X, Y, M, T = SimulateData(-1, 1, 100);

# Define Model
@model function BetaBinom(X, Y, M, T)
# number of obseravations
n = length(Y);

# Define Priors
A ~ Normal(0,1);
B ~ Normal(0,1);

for i in 1:n
# Beta Distribution
v = expit(A + B * X[i])*M[i]*(1-M[i]);
nu = M[i]*(1-M[i])/v - 1;
a = M[i]*nu;
b = (1-M[i])*nu;
# Likelihood
Y[i] ~ BetaBinomial(T[i], a, b)
end
end

# Sample using NUTS.
m = BetaBinom(X, Y, M, T);
chain = sample(m, NUTS(), 1000);
summarize(chain)
``````

However, executing this code yields the following error:

``````ERROR: DomainError with Dual{ForwardDiff.Tag{Turing.TuringTag, Float64}}(0.0,-1.009028171378666e-16,-1.009028171378666e-16):
BetaBinomial: the condition α > zero(α) is not satisfied.
``````

I am able to build this model in PyMC, so I have some confidence that the model is identifiable. I did some digging and it looks like this might be related to the following Distributions.jl issues: #1003, #1810. I wanted to raise this to see if my intuition is correct or if there is something else wrong with my code that I might be missing.

This might need to be:

``````M[i]*(1-M[i])/v + 1
``````

with a plus, e.g. if the variance is maximal, `v == M[i]*(1-M[i])` and so you want `nu == 2` and not `nu == 0`. The former produces a uniform distribution on (0,1) in the case of `M == 0.5`.

Hi Dan,

Thanks for your reply. This is a good point about my model specification. I made the changes that you suggested and my model samples without issue.

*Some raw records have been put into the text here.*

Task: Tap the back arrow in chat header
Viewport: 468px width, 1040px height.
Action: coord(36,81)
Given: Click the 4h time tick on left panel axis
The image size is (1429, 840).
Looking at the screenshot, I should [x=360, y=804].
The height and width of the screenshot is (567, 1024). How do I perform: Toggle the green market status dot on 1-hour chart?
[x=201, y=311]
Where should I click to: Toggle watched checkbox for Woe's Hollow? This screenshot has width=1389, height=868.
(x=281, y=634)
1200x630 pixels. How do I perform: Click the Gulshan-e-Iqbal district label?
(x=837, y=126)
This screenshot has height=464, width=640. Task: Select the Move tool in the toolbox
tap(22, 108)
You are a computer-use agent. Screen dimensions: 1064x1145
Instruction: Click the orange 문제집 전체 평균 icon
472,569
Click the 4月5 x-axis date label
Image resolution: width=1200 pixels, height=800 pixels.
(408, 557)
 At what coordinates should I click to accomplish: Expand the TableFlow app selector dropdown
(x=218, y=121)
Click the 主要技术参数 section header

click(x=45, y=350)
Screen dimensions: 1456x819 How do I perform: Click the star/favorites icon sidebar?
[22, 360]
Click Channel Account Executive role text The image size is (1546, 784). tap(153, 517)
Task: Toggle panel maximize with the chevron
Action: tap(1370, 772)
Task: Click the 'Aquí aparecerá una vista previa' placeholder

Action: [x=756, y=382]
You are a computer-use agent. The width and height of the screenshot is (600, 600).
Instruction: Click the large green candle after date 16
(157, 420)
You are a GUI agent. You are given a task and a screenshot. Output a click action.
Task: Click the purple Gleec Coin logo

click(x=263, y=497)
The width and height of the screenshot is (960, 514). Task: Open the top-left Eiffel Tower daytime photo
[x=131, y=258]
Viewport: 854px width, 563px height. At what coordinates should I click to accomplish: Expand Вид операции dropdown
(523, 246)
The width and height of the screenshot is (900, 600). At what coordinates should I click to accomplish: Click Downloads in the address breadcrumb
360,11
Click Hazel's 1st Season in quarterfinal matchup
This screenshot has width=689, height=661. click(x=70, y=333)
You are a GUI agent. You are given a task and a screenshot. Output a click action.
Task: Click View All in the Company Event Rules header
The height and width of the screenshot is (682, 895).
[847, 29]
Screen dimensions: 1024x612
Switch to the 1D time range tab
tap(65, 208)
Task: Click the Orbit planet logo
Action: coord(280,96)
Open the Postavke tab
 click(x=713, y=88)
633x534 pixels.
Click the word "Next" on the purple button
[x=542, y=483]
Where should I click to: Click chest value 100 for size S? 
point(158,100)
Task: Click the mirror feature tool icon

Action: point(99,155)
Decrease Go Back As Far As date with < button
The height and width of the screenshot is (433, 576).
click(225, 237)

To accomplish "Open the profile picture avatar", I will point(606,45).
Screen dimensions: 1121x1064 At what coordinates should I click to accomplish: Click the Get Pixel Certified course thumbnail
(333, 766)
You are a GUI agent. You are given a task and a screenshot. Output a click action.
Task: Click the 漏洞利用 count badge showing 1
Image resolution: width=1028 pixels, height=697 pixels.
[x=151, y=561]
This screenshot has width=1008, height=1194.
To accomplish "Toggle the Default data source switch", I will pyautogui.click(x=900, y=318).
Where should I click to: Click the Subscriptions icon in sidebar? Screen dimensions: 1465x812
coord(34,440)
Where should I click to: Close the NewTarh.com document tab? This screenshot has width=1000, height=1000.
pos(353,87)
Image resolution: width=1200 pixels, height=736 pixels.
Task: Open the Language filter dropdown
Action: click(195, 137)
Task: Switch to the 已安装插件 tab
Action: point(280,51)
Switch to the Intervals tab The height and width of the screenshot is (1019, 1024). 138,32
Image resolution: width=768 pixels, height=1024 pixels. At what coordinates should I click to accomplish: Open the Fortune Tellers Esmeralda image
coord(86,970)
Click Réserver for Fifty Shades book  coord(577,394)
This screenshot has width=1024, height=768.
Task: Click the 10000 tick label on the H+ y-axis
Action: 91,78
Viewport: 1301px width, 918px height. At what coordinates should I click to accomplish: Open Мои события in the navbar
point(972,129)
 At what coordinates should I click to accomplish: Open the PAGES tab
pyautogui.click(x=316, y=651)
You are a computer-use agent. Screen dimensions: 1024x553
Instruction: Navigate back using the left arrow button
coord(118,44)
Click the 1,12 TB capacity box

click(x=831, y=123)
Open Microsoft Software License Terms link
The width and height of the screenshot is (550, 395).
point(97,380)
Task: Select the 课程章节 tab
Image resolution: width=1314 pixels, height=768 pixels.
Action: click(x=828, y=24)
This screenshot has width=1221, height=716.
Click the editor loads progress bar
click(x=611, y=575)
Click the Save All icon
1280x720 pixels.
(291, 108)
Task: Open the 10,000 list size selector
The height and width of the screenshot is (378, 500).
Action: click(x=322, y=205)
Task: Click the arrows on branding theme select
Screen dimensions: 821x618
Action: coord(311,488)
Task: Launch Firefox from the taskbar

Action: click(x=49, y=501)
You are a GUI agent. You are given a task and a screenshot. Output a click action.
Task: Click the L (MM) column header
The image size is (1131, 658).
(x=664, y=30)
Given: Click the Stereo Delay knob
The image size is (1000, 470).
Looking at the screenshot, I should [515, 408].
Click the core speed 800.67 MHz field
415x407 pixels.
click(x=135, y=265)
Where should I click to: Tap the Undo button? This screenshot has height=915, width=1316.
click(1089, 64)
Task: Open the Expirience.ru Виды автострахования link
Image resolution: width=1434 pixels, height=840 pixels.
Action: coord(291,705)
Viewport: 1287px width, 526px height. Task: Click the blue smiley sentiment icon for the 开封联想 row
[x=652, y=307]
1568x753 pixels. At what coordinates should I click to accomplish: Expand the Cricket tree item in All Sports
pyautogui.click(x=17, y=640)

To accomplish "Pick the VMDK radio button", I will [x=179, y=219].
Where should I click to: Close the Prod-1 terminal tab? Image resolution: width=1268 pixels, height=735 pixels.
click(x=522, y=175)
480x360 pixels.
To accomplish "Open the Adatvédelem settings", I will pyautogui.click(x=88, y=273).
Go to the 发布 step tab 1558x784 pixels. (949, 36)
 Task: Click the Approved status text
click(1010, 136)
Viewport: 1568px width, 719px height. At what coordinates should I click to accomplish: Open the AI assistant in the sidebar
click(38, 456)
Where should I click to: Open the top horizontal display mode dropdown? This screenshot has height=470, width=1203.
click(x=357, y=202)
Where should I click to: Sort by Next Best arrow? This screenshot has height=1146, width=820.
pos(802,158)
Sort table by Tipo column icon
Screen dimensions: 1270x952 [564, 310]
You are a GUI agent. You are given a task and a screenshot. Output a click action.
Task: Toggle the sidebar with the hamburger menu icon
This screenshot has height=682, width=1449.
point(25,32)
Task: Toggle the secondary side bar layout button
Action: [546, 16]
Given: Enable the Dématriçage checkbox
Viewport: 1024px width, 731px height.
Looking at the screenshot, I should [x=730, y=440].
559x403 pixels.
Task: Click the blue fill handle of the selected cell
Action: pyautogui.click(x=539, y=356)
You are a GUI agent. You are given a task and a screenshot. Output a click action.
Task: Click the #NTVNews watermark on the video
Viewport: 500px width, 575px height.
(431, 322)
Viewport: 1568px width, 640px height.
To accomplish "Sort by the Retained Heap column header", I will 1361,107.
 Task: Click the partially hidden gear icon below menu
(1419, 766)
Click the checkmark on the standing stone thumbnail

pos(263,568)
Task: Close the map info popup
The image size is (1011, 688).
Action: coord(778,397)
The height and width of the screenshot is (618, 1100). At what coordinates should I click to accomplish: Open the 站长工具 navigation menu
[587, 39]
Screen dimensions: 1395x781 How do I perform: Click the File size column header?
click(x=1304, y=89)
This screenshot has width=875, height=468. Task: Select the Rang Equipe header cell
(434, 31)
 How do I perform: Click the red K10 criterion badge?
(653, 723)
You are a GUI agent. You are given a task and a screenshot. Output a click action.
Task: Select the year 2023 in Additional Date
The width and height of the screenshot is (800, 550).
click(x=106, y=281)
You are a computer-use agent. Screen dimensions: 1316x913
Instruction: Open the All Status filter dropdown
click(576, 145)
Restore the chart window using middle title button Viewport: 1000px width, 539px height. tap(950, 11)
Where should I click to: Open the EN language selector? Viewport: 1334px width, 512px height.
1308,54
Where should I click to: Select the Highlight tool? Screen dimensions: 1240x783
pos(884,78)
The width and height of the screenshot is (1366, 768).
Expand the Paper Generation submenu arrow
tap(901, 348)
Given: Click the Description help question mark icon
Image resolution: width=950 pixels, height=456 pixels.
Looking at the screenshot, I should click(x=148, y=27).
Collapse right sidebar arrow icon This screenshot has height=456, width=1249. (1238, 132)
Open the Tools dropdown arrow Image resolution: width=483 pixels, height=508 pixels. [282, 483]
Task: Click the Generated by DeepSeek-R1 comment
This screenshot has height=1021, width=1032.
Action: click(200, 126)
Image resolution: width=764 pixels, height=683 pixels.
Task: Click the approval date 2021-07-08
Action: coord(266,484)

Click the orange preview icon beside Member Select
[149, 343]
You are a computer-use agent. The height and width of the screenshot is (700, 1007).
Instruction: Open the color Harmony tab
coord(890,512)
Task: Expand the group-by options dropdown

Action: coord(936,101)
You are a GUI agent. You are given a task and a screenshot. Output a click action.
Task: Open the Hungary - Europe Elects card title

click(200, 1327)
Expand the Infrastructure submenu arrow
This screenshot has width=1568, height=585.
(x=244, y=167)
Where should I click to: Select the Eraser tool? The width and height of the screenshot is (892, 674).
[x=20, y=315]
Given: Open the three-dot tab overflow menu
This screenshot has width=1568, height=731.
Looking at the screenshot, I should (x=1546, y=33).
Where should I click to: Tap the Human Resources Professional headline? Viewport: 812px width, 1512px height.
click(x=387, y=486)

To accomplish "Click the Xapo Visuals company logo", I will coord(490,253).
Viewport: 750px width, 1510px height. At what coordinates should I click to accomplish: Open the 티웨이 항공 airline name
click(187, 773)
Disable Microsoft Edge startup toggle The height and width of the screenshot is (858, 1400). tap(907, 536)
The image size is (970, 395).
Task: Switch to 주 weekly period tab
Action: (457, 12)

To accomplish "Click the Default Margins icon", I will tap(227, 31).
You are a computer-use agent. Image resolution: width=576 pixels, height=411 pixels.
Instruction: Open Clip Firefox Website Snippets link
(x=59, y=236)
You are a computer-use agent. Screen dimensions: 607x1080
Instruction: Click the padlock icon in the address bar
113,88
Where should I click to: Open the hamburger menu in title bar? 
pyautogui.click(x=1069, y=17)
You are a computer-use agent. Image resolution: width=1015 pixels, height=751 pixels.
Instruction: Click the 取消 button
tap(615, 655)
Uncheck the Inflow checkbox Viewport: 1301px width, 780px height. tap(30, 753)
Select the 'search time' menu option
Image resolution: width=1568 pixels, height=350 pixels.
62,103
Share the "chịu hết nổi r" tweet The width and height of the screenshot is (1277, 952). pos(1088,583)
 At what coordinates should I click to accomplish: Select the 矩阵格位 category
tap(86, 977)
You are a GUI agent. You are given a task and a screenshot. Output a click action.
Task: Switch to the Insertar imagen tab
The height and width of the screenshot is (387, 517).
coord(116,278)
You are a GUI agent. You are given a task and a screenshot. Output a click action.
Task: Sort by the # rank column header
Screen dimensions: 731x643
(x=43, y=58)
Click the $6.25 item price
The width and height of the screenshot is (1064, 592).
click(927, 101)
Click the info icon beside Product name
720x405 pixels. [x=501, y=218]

Though I am still a bit unsatisfied that I cannot express my model directly as its defined here (following the mean/variance parameterization). That is where I got the `nu = M[i]*(1-M[i])/v - 1;` from. After further digging it does appear as though this issue has appeared in other Julia PPLs such as Gen.jl. I will raise the issue with the Turing.jl team and see if they have any ideas. Thanks again.

I think this parametrization refers to the mean and variance of the Beta distribution, and not the mean and variance of the samples (which are taken from a BetaBinomial distribution with a parameter sampled from the Beta distribution). The mean and variance you want to control are of the samples. This may be the origin of the confusion. Though it might be my confusion here (as the convoluted wording of this paragraph evidences).

Hi, I posted that logGamma sampler you mentioned, and I really don’t know about your sampler, I do know that I constantly get errors from zero Betas.

rand(Beta) (and rand(Dirichlet)!) returns zeros and 1s. This is actually a bad feature of the lack of richness of floating point representions on [0,1] when you have power-law tails.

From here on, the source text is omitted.